Before jobs are certified for the H-2A guest worker program, federal laws require growers to advertise those positions to workers already here in the U.S. In 2022, ESD’s WorkSource referred only 11 workers for these 33,000 jobs.
“These figures demonstrate the extent of the labor shortage in agriculture and a dramatic increase in usage of the H-2A program,” Dilley said.
“We hope to create more modernization in our technologies to be able to reduce the workforce, whether that be different types of weeding systems or novel tools or technologies that we introduce to cut down on the dependability on the human workforce,” Elliot said.
Described as an “atypical” spring with measurable snow as late as April, record cold and wet months as part of a La Niña climate pattern were blamed for critically delaying development of the 2022 hop crop. Growers could only sit by and watch, hoping for hops to mature.
“Hops are a plant that needs daylight to really thrive,” Elliot said. “They can grow up to 12 inches in a single day when they’re reaching for the top wire. When they do not get sunlight at that particular point in time, it can really hinder their growth and delay maturity.”
Elliot illustrated how the crop acts similarly to grapevines and suspends ripening when the temperature rises above 95 degrees.
“It turns from photosynthesis to photorespiration. It just kind of hangs on and goes into survival mode. Every minute of the day it was over 95 degrees, the hop cones weren’t ripening, and our harvest was delayed about seven to 14 days.”
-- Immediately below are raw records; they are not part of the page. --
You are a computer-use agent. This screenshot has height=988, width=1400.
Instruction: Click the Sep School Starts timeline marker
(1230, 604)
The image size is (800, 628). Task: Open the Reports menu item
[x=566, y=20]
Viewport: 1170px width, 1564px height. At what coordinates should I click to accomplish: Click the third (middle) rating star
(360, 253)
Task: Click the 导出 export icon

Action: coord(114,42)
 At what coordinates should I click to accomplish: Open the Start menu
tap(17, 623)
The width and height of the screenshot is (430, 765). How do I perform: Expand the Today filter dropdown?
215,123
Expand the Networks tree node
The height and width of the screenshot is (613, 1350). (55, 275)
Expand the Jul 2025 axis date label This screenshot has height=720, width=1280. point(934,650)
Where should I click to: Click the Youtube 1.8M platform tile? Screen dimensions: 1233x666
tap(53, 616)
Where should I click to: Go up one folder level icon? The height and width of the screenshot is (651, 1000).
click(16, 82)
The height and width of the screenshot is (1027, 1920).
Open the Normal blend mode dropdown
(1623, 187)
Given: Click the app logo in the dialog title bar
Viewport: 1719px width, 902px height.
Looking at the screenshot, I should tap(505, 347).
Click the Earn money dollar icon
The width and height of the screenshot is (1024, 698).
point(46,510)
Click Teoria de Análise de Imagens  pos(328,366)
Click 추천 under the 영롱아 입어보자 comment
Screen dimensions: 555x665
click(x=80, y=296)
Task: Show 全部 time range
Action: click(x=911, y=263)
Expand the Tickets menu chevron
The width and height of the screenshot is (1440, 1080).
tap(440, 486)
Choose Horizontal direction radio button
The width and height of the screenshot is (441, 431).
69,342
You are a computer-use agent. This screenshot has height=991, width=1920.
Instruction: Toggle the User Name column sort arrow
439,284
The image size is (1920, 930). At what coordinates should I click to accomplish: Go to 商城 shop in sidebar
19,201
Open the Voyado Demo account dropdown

This contributed to overall production being off about 15% in Washington state.
Growers typically see about 1,889 pounds per acre of hops grown, but 2022 brought outputs averaging 1,694 pounds. Yields were the lowest in Washington across the Pacific Northwest and down significantly from a decade ago when the average was 2,025 pounds per acre.
About half the crop is exported each year, sent mainly to Belgium-Luxembourg, home of AB InBev, the world’s largest brewing group, as well as Germany and the United Kingdom.
“It’s such a unique industry because it is such a large proportion of the world market,” Elliot said.
Craft breweries saw big impacts from the Covid-19 pandemic, but the industry rebounded by 2022, making up about a quarter of retail sales.
Despite dominating the world market, American hops are still a relatively small commodity, comparably, which results in limited efforts to innovate new efficiencies.
“The industry has investigated opportunities to build a ‘twiner’ technology, but it is very difficult, and we’re such a small industry that technology has been rather elusive,” Elliot said.